Whether you’re looking to brush up on some bookkeeping terms or you’re trying to find a better way to manage your finances, a fundamental understanding of Financial Accounting Basics will help you organize your books for success.

Financial Accounting Basics Defined

So what do we mean exactly by financial accounting? According to the New York State Society of Certified Public Accountants (NYSSCPA), accounting is the “recording and reporting of financial transactions, including the origination of the transaction, its recognition, processing, and summarization in the financial statements.” In short, basic accounting allows you to keep track of all your business transactions so you have a place (called the general ledger) to see a snapshot of your finances.

The accounting process is often explained as a “cycle” and includes eight steps.

The Accounting Cycle

Step 1: Transactions

A transaction occurs when a business engages in some sort of financial event. This includes any activity that uses a company’s financial resources, such as:

  • The sale of a product or service
  • Purchasing raw materials from a supplier
  • Paying wages to employees or taxes to the government
  • Incurring debt from a creditor

Step 2: Journal entries

After a transaction has occurred, you must record the event in a journal, which is a complete list of all transactions. To do this, many business owners use a method called double-entry accounting whereby two accounts are affected with each transaction. For example, let’s say you own a small lemonade stand and a customer buys a drink for $3.50 using cash. Using double-entry accounting, this transaction involves a debit to the cash account and a credit to the sales account for $3.50.

Entries for locating text and elements
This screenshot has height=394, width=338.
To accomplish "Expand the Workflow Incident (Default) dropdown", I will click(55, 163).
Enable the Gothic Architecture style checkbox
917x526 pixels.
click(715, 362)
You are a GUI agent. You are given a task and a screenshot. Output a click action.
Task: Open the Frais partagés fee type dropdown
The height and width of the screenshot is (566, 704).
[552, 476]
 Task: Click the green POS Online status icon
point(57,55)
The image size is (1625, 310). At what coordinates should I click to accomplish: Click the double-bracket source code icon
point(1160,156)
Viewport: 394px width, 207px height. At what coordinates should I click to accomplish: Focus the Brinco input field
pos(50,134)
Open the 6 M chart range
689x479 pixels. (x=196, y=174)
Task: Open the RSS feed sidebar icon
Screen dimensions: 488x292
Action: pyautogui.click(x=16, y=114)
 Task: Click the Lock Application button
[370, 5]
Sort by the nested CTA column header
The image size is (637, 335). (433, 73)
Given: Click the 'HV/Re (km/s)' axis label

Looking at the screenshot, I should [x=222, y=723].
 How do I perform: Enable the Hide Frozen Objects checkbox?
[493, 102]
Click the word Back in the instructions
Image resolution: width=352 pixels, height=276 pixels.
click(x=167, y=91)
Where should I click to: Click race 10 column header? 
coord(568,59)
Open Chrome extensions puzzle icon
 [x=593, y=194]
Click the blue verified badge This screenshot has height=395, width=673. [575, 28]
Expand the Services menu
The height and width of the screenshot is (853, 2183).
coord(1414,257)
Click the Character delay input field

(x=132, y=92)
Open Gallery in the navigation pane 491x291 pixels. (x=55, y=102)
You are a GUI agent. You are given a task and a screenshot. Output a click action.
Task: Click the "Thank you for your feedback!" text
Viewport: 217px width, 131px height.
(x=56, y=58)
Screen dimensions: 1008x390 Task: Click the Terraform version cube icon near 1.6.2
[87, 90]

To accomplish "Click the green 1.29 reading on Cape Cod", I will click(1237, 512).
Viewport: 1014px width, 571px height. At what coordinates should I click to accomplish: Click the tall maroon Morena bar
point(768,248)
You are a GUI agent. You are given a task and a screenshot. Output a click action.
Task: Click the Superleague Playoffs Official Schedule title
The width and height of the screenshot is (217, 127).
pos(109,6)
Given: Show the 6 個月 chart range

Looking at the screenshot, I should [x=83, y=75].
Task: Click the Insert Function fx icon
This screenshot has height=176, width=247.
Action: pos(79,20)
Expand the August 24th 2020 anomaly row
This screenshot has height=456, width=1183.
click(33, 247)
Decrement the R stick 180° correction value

**PROBLEM TO WORK ON**
Reproduce the passage of the financial accounting text from "Financial Accounting Basics Defined" up to and including "includes eight steps.".

**THE OUTPUT**
Financial Accounting Basics Defined

So what do we mean exactly by financial accounting? According to the New York State Society of Certified Public Accountants (NYSSCPA), accounting is the “recording and reporting of financial transactions, including the origination of the transaction, its recognition, processing, and summarization in the financial statements.” In short, basic accounting allows you to keep track of all your business transactions so you have a place (called the general ledger) to see a snapshot of your finances.

The accounting process is often explained as a “cycle” and includes eight steps.